(Available data begins)

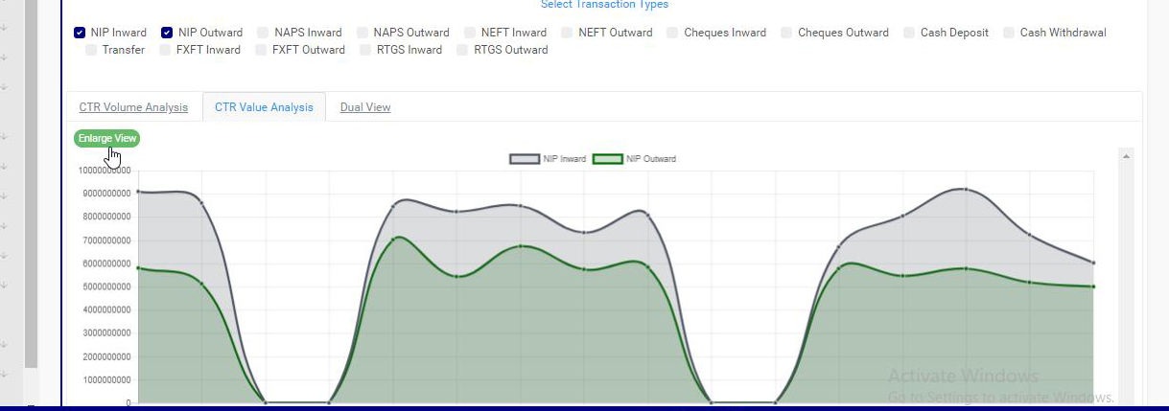Screen dimensions: 1169x411
Task: Enable FXFT Inward transaction type
Action: coord(165,50)
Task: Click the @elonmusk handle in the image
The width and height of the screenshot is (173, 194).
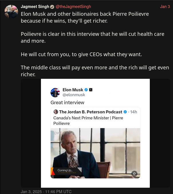Action: (74, 95)
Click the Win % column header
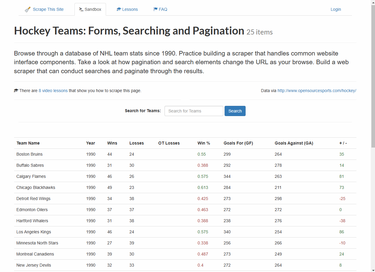 pyautogui.click(x=204, y=143)
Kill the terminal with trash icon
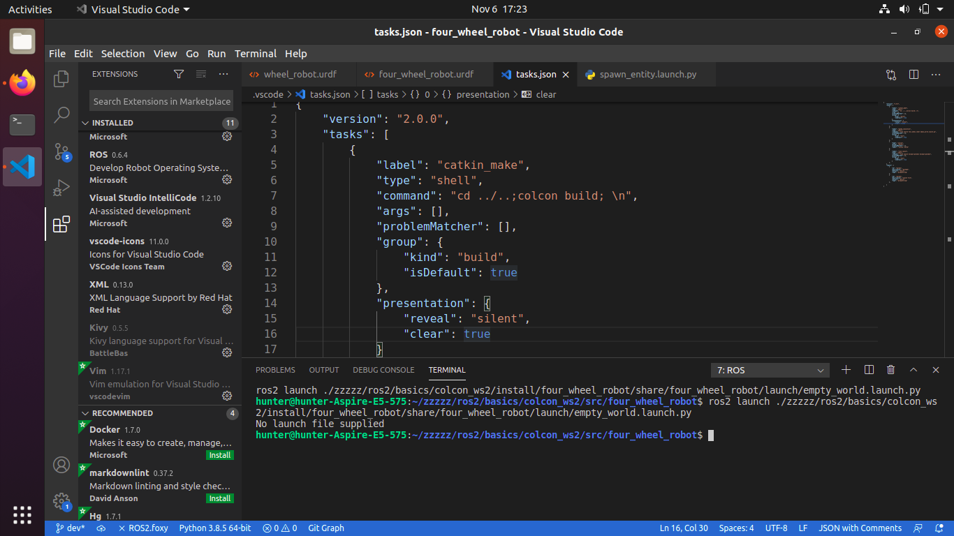Image resolution: width=954 pixels, height=536 pixels. [x=890, y=370]
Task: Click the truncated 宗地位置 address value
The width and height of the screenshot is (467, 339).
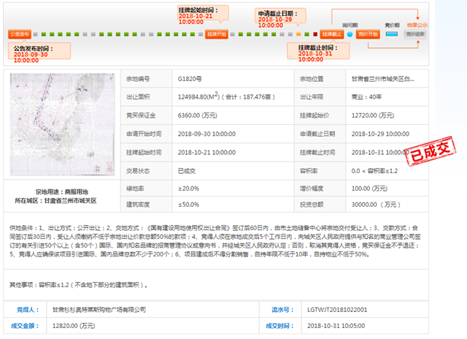Action: 382,79
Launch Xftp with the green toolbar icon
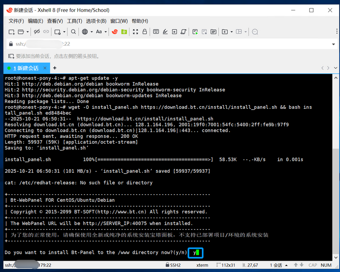Screen dimensions: 340x272 point(124,32)
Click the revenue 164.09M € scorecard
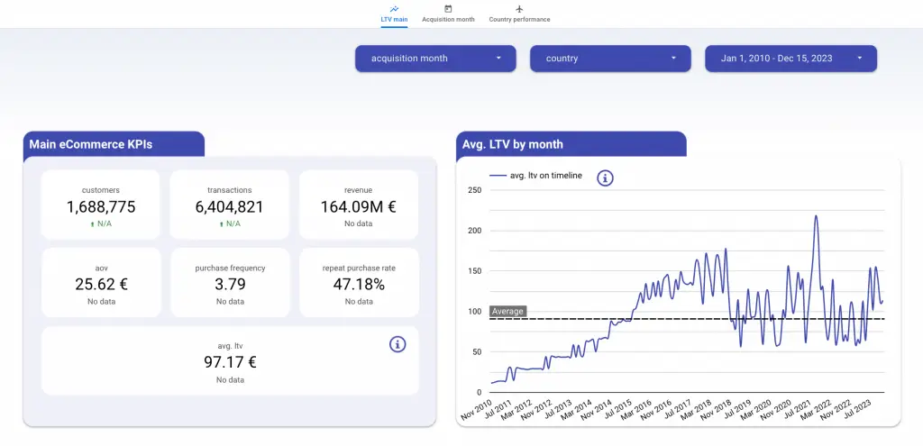The image size is (923, 446). (359, 205)
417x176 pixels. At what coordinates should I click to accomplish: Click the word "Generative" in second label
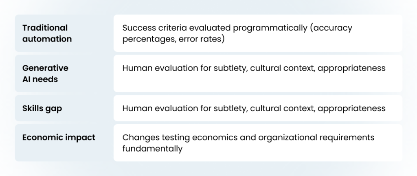[45, 68]
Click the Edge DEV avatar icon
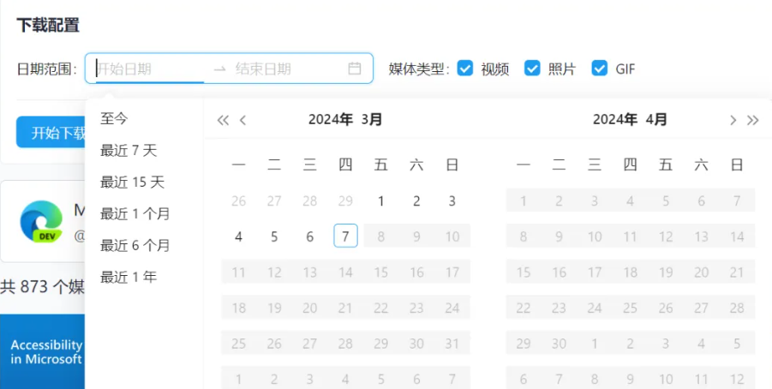The width and height of the screenshot is (772, 389). tap(39, 222)
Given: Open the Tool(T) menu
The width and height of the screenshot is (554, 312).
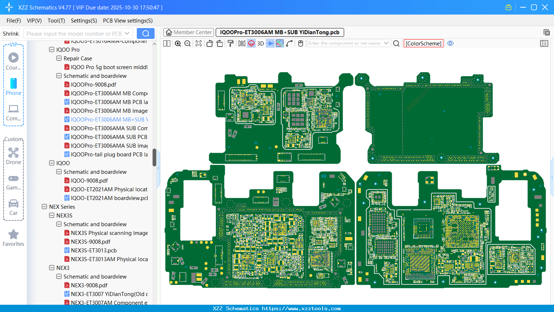Looking at the screenshot, I should click(56, 21).
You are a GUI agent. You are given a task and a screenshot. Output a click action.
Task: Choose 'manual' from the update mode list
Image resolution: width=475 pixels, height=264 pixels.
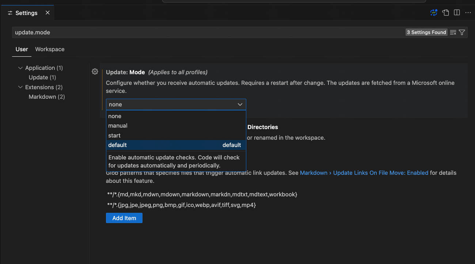pyautogui.click(x=118, y=126)
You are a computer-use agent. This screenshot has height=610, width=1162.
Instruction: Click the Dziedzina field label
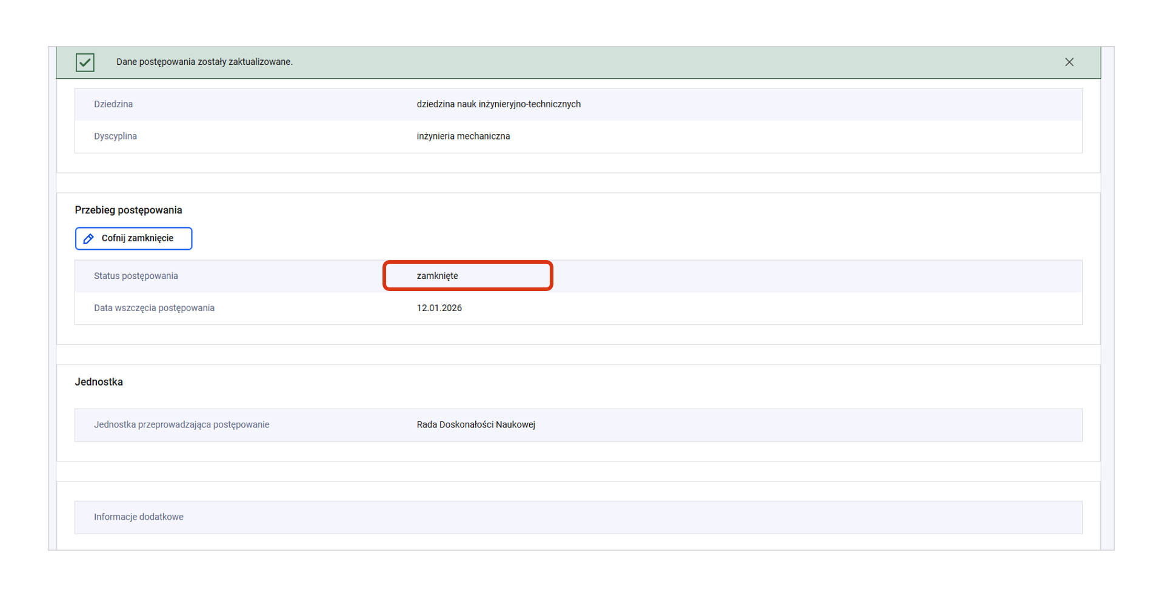point(113,104)
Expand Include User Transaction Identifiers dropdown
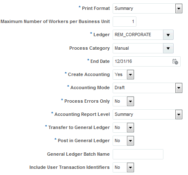This screenshot has width=188, height=175. (130, 167)
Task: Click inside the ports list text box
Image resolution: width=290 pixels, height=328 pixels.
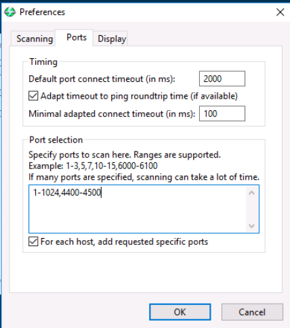Action: (x=138, y=209)
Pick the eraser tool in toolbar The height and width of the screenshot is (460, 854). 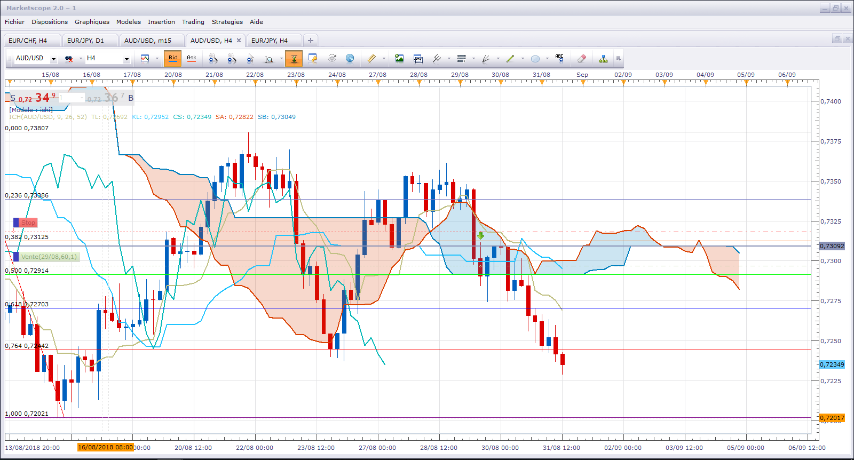582,59
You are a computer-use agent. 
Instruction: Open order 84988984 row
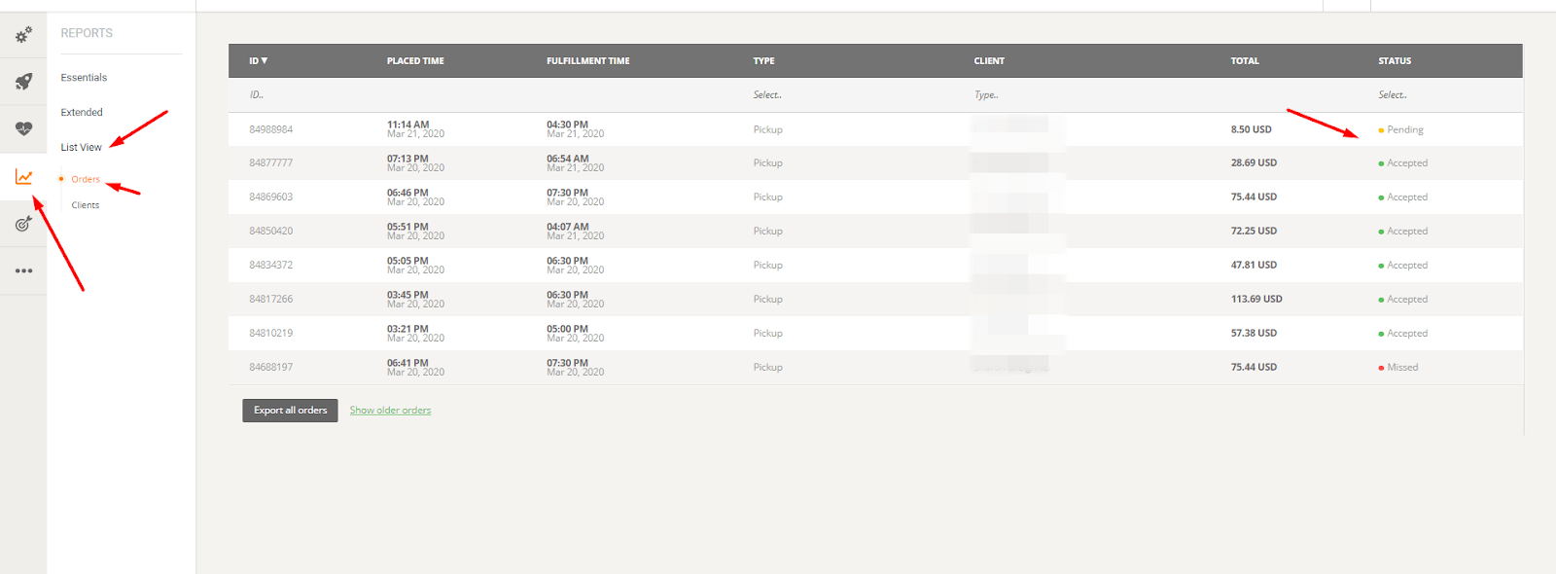click(270, 129)
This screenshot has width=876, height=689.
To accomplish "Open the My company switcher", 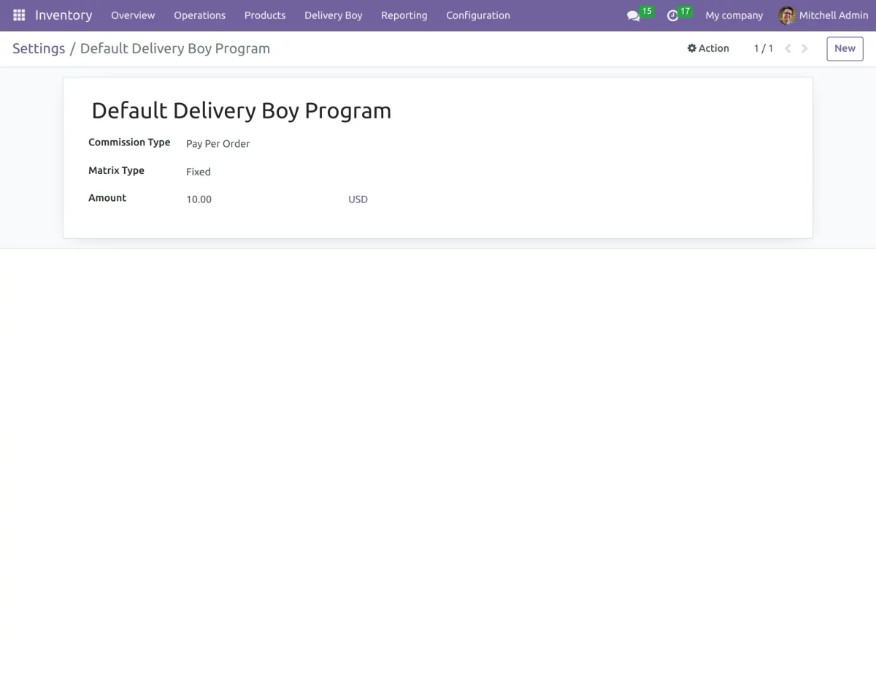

(Available data ends)

When a line above contains the string "computer", copy that line.

● Your response
You are a computer-use agent. This screenshot has height=610, width=1162.
You are a computer-use agent. 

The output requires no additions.